▶ Task item:
Restate every record exactly as it is written, while omitting the pictures it holds.

▶ Records supplied:
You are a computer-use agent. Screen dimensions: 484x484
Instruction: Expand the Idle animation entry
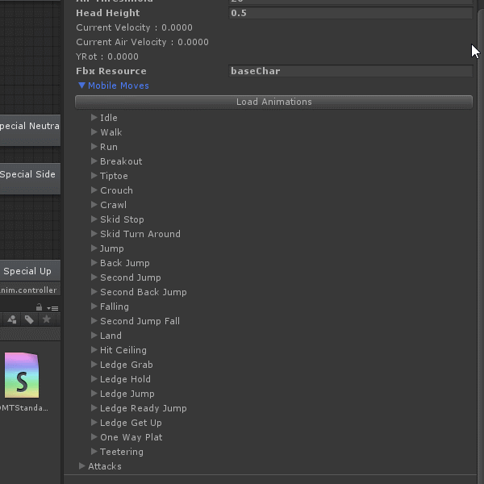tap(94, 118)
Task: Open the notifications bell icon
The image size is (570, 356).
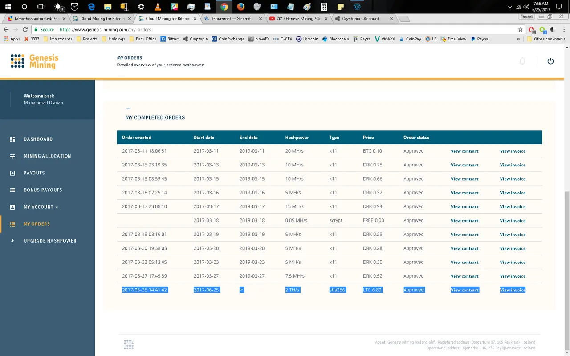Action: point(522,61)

▶ Finished task:
You are a computer-use agent. Screen dimensions: 484x484
Instruction: Expand the Idle animation entry
tap(94, 118)
Task: Open the notifications bell icon
The image size is (570, 356).
Action: point(522,61)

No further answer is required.